S ‐Alkylated cysteines are used as efficient tridentate N,O,S‐donor‐atom ligands for the fac ‐[M(CO) 3 ] + moiety (M= 99m Tc or Re). Reaction of (Et 4 N) 2 [ReBr 3 (CO) 3 ] ( 3 ) with the model S ‐benzyl‐ L ‐cysteine ( 2 ) leads to the formation of [Re( 2′ )(CO) 3 ] ( 4 ) as the exclusive product ( 2′ =C‐terminal anion of 2 ). The tridentate nature of the alkylated cysteine in 4 was established by X‐ray crystallography. Compound 2 reacts with [ 99m Tc(OH 2 ) 3 (CO) 3 ] + under mild conditions (10 −4 M , 50°, 30 min) to afford [ 99m Tc( 2′ )(CO) 3 ] ( 5 ) and represents, therefore, an efficient chelator for the labelling of biomolecules. L ‐Cysteine, S ‐alkylated with a 3‐aminopropyl group (→ 7 ), was conjugated via a peptide coupling sequence with Coα ‐[ α ‐(5,6‐dimethyl‐1 H ‐benzimidazolyl)]‐ Coβ ‐cyanocobamic b ‐acid ( 6 ), the b ‐acid of cyanocob(III)alamin (vitamin B 12 ) ( Scheme 3 ).
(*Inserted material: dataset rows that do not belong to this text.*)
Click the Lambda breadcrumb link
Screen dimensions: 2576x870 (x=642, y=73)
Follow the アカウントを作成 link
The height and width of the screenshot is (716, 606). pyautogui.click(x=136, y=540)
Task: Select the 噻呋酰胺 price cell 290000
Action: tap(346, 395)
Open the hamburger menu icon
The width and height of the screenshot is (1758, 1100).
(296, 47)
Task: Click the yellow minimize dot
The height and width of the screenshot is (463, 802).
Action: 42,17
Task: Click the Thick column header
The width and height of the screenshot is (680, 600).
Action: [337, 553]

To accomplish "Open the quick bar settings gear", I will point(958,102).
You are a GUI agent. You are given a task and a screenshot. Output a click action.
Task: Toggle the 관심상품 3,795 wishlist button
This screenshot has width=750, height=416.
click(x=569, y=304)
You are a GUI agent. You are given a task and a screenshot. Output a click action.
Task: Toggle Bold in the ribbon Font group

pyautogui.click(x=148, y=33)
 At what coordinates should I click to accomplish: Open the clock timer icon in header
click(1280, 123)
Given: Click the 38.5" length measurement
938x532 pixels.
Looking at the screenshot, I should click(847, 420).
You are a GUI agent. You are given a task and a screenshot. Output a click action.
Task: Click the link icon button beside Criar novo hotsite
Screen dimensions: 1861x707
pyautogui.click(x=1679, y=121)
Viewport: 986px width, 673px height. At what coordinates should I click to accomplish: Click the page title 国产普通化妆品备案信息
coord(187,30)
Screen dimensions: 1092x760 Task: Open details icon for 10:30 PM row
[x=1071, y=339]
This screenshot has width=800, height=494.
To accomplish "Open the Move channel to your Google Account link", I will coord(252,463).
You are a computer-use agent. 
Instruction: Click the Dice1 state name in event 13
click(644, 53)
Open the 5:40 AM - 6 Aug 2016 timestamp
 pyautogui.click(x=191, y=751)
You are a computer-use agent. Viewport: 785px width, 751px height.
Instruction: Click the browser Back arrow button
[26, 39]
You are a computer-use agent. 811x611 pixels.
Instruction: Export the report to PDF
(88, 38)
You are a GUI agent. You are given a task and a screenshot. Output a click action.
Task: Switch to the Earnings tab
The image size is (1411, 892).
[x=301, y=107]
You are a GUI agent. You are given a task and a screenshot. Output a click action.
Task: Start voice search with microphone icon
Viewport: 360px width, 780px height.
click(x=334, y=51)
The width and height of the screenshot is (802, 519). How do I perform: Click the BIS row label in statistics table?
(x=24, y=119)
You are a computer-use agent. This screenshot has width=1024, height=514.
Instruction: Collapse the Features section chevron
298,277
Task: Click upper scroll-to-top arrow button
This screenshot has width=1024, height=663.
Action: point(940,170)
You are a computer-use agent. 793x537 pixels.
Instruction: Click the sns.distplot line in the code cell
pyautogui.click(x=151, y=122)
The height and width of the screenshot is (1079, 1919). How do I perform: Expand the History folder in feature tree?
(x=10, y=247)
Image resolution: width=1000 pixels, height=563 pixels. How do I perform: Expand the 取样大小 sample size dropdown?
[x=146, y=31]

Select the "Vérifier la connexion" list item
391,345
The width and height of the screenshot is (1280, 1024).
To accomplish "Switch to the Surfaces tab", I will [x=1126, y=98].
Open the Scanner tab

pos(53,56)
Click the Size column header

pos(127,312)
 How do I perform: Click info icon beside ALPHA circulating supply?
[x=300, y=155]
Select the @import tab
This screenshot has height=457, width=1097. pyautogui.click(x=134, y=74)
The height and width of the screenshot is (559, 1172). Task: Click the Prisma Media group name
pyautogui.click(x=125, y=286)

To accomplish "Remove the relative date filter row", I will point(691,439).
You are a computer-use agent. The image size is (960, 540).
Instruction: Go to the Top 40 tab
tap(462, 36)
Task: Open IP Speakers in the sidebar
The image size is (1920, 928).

More convenient was a one‐pot procedure with a derivative of vitamin B 12 comprising a free amine group at the b ‐position. This amine 15 was treated with NHS ( N ‐hydroxysuccinimide)‐activated 1‐iodoacetic acid 14 to introduce an I‐substituent in vitamin B 12 . Subsequent addition of unprotected L ‐cysteine resulted in nucleophilic displacement of the I‐atom by the S ‐substituent, affording the vitamin B 12 alkylated cysteine fragment 17 ( Scheme 4 ). The procedure was quantitative and did not require purification of intermediates. Both cobalamin–cysteine conjugates could be efficiently labelled with [ 99m Tc(OH 2 ) 3 (CO) 3 ] + ( 1 ) under conditions identical to those of the model complex 5 . Biodistribution studies of the cobalamin conjugates in mice bearing B10‐F16 melanoma tumors showed a tumor uptake of 8.1±0.6% and 4.4±0.5% injected dose per gram of tumor tissue after 4 h and 24 h, respectively ( Table 1 ).